■ PROBLEM ■
Using the records below, locate all lines containing "agent" and return them.

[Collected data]

○ ○ ○ ○ ○

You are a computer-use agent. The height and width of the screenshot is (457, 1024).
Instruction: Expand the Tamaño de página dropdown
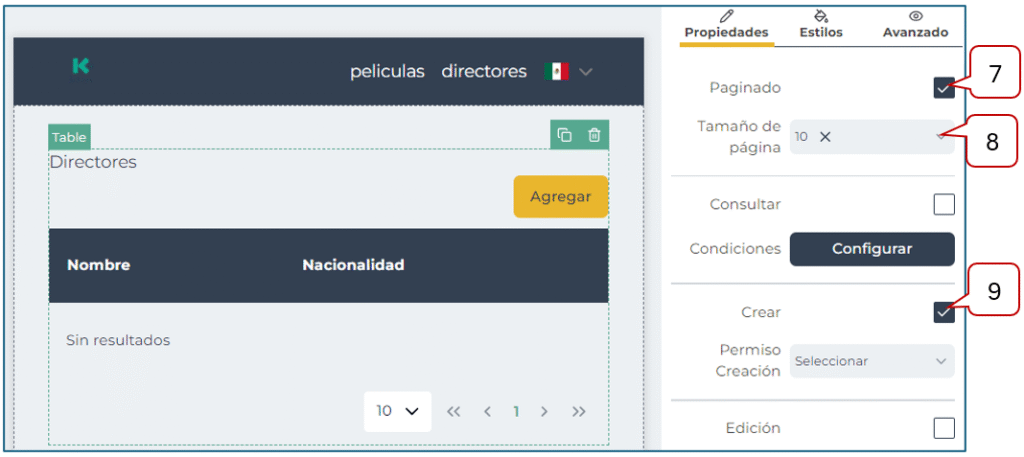[x=940, y=137]
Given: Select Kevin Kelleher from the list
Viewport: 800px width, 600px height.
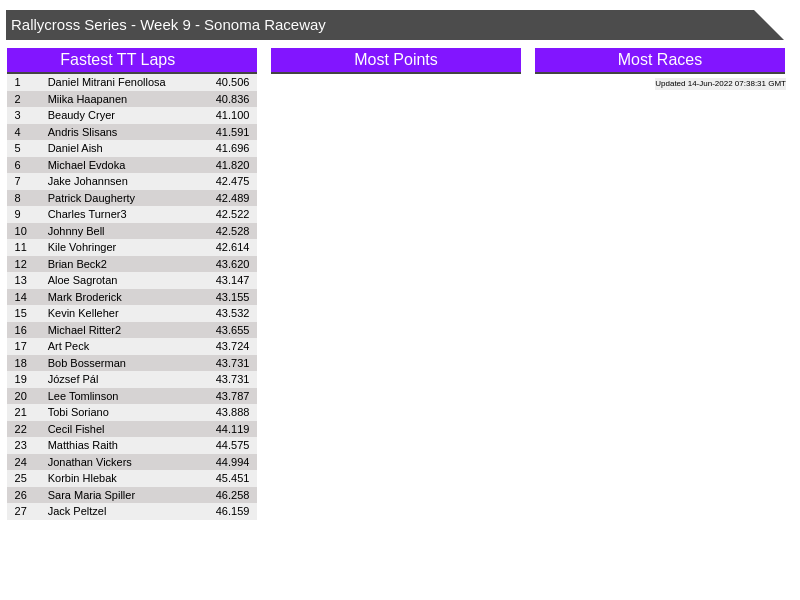Looking at the screenshot, I should tap(83, 313).
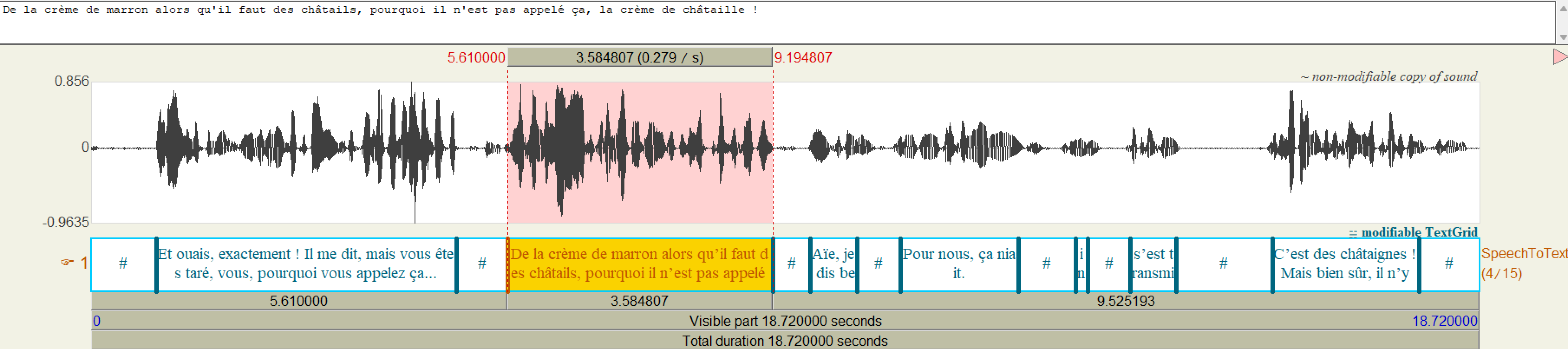
Task: Click the scroll-down arrow of the text box
Action: pos(1562,37)
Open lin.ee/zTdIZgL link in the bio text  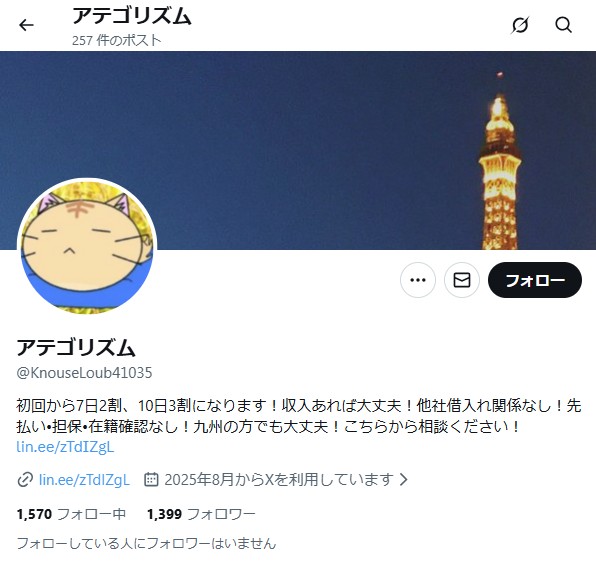tap(65, 447)
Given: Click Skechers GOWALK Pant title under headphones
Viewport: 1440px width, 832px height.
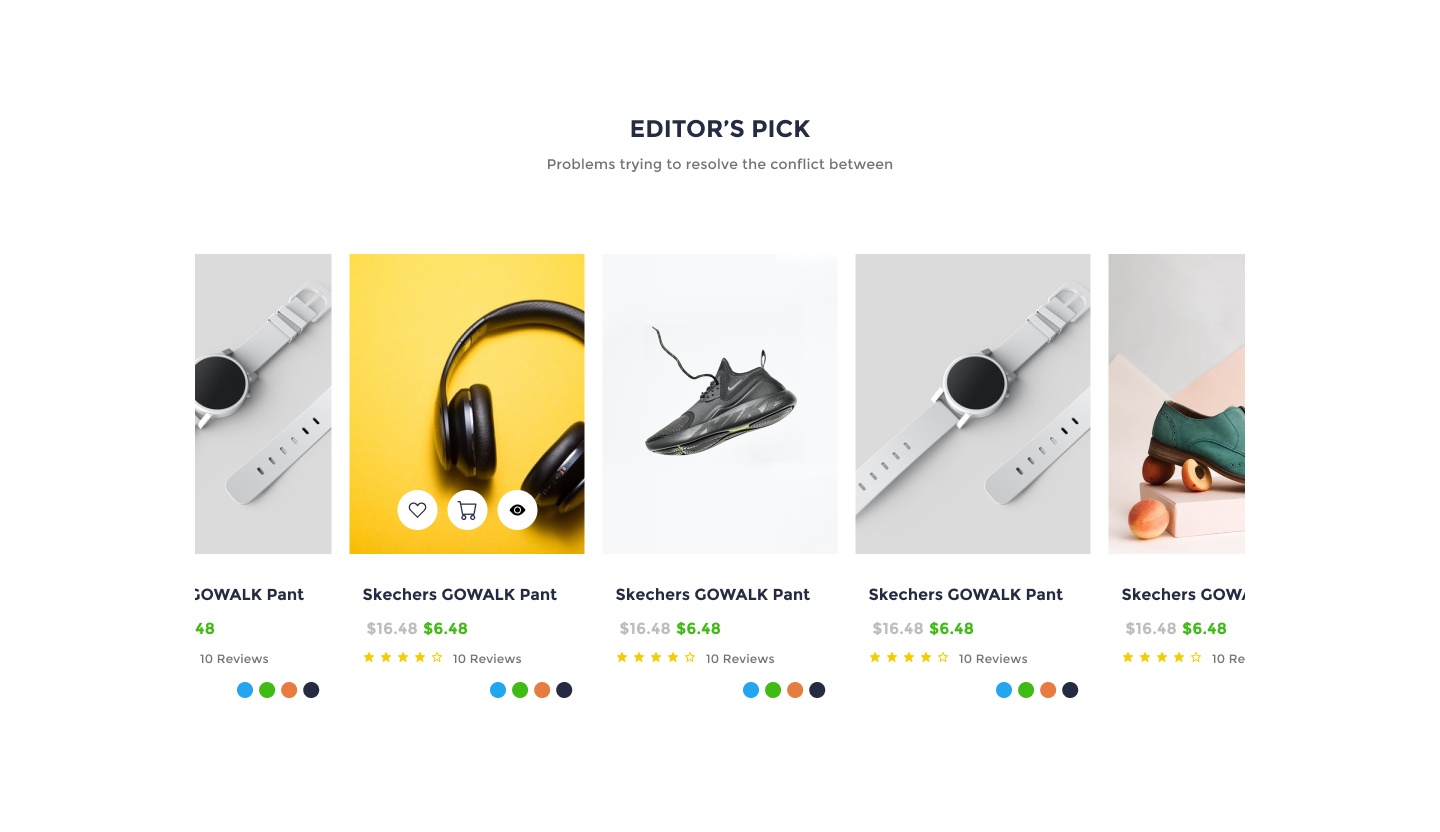Looking at the screenshot, I should pyautogui.click(x=460, y=594).
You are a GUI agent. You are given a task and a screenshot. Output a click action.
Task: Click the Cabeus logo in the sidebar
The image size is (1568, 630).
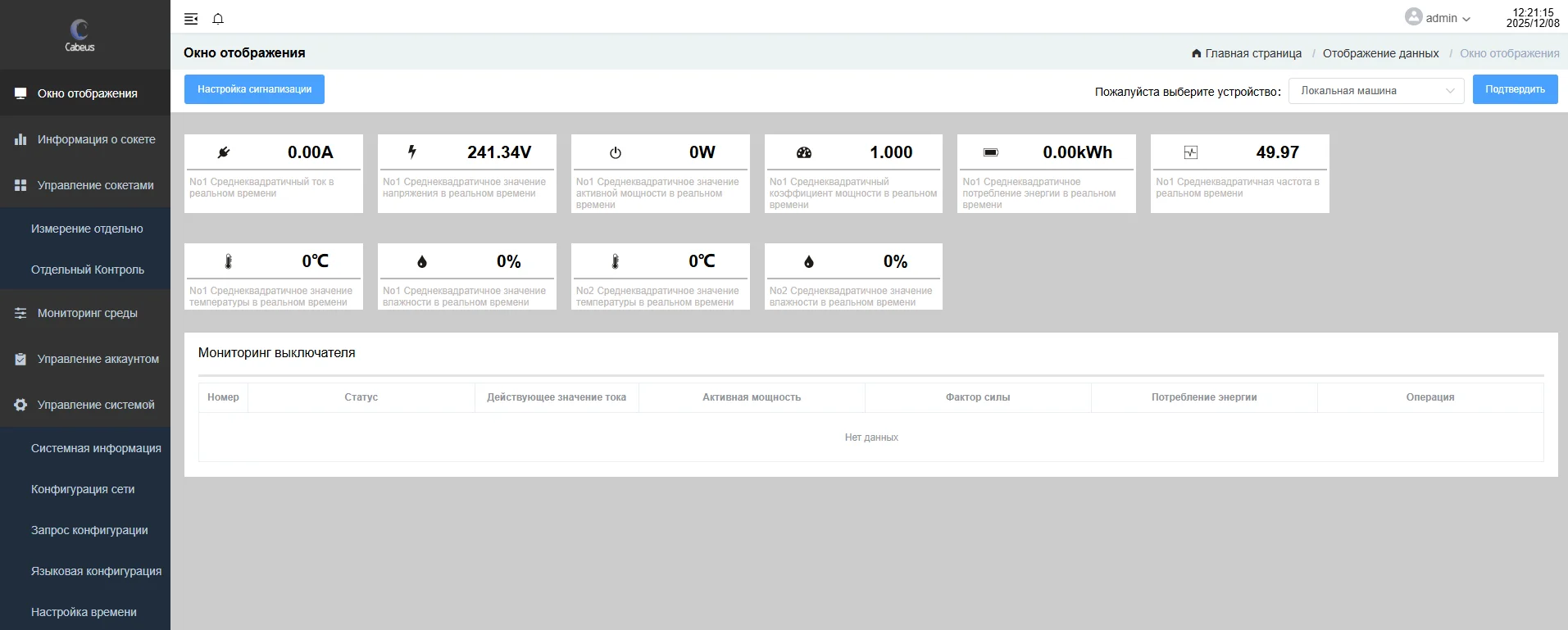point(80,35)
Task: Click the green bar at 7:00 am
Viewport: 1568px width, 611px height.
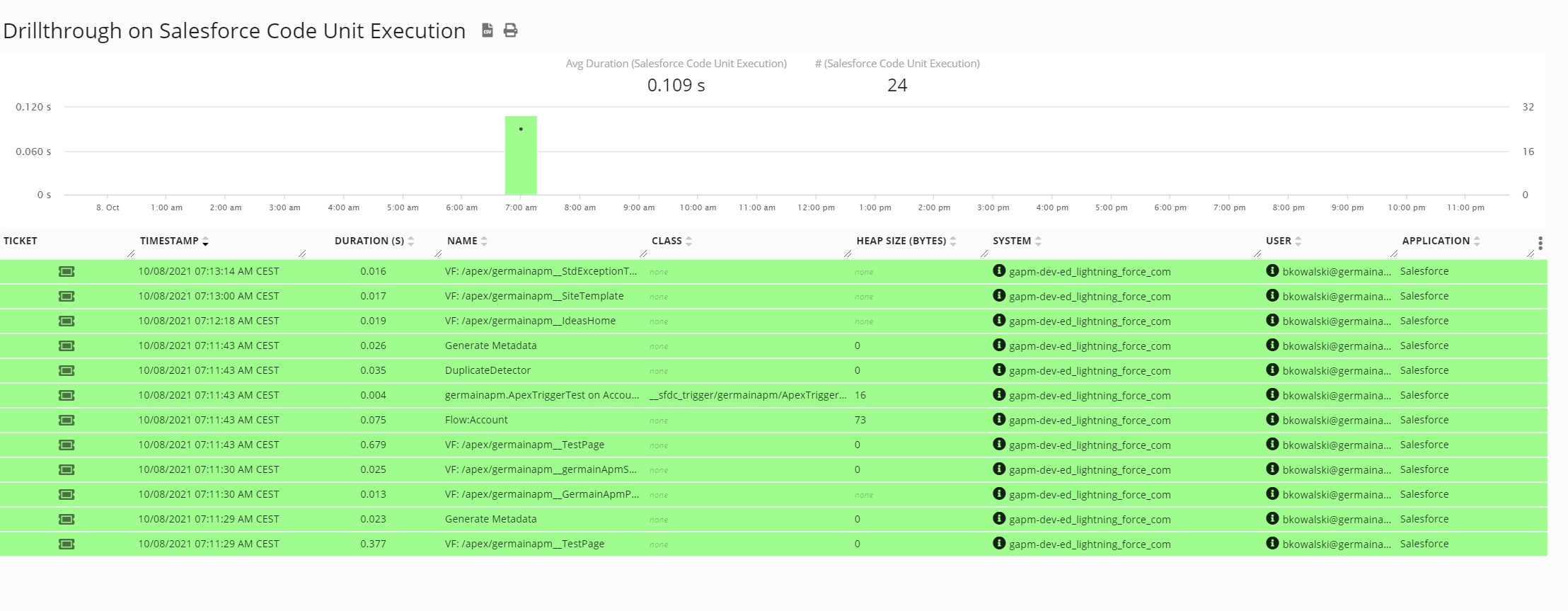Action: tap(521, 156)
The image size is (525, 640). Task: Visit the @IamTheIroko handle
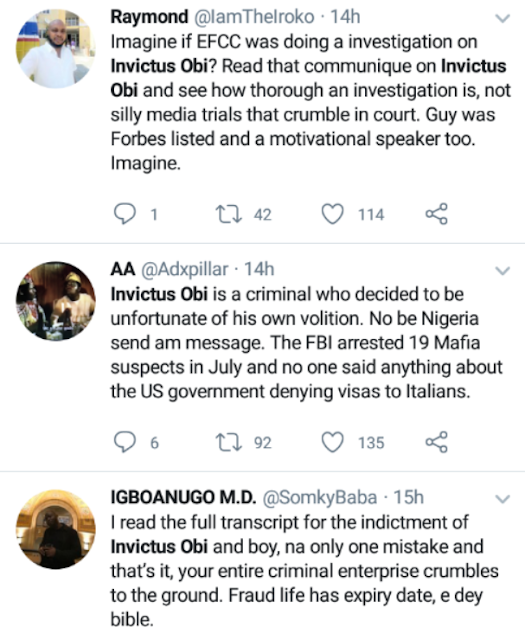click(x=254, y=17)
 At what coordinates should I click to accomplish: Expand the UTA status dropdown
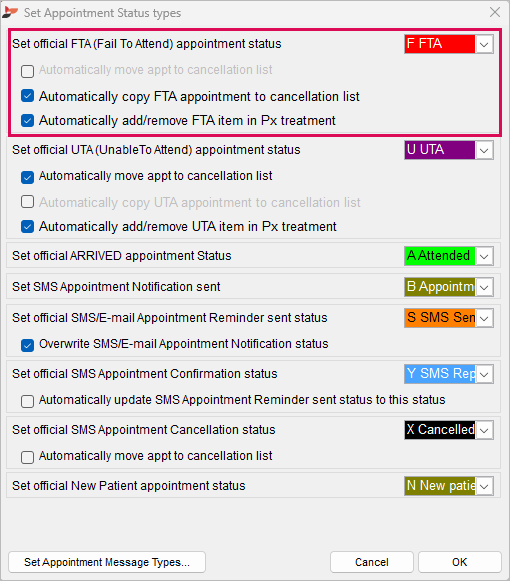pyautogui.click(x=484, y=150)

○ ○ ○ ○ ○

■ FINISHED TASK ■
You are a computer-use agent. The height and width of the screenshot is (457, 1024).
You are a GUI agent. You are given a task and a screenshot. Output a click action.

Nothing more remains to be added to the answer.